-- Begin Excerpted data --
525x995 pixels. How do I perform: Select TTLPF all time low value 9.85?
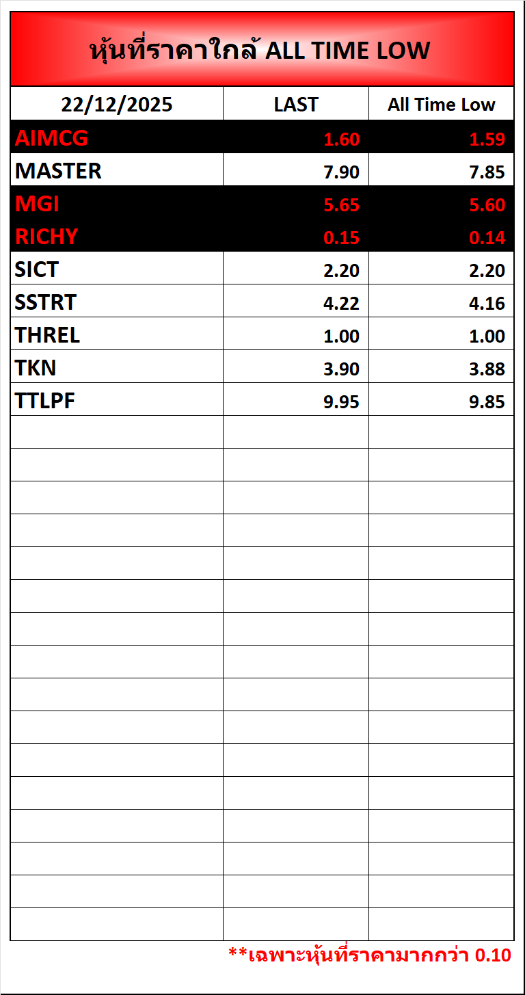coord(487,402)
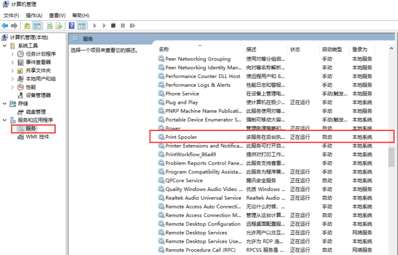This screenshot has width=398, height=255.
Task: Click the Back navigation arrow
Action: [x=4, y=25]
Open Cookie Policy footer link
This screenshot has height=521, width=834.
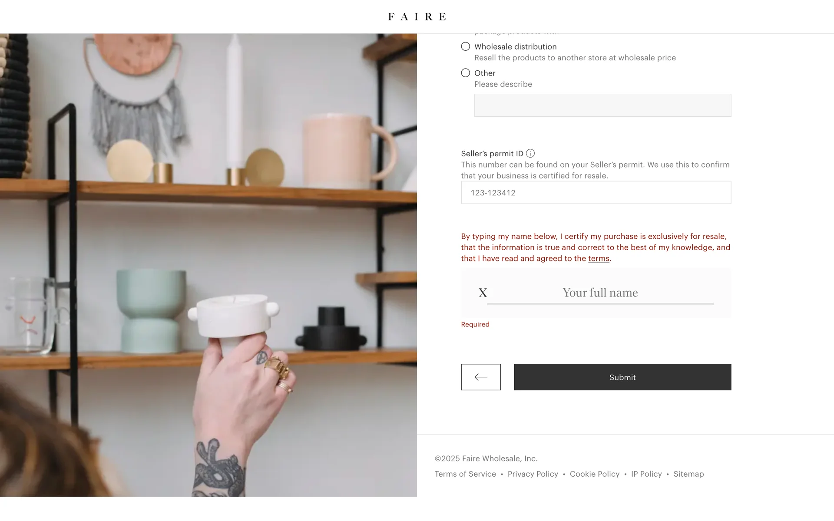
-- End Excerpted data --
- _The request_: Reproduce the full listing above with "Cookie Policy" swapped for "Privacy Policy" and every other line left unchanged. Omit the pictures from your output.

- _Solved problem_:
525x995 pixels. How do I perform: Select TTLPF all time low value 9.85?
coord(487,402)
This screenshot has width=398, height=255.
Task: Click the Back navigation arrow
Action: [x=4, y=25]
Open Privacy Policy footer link
This screenshot has height=521, width=834.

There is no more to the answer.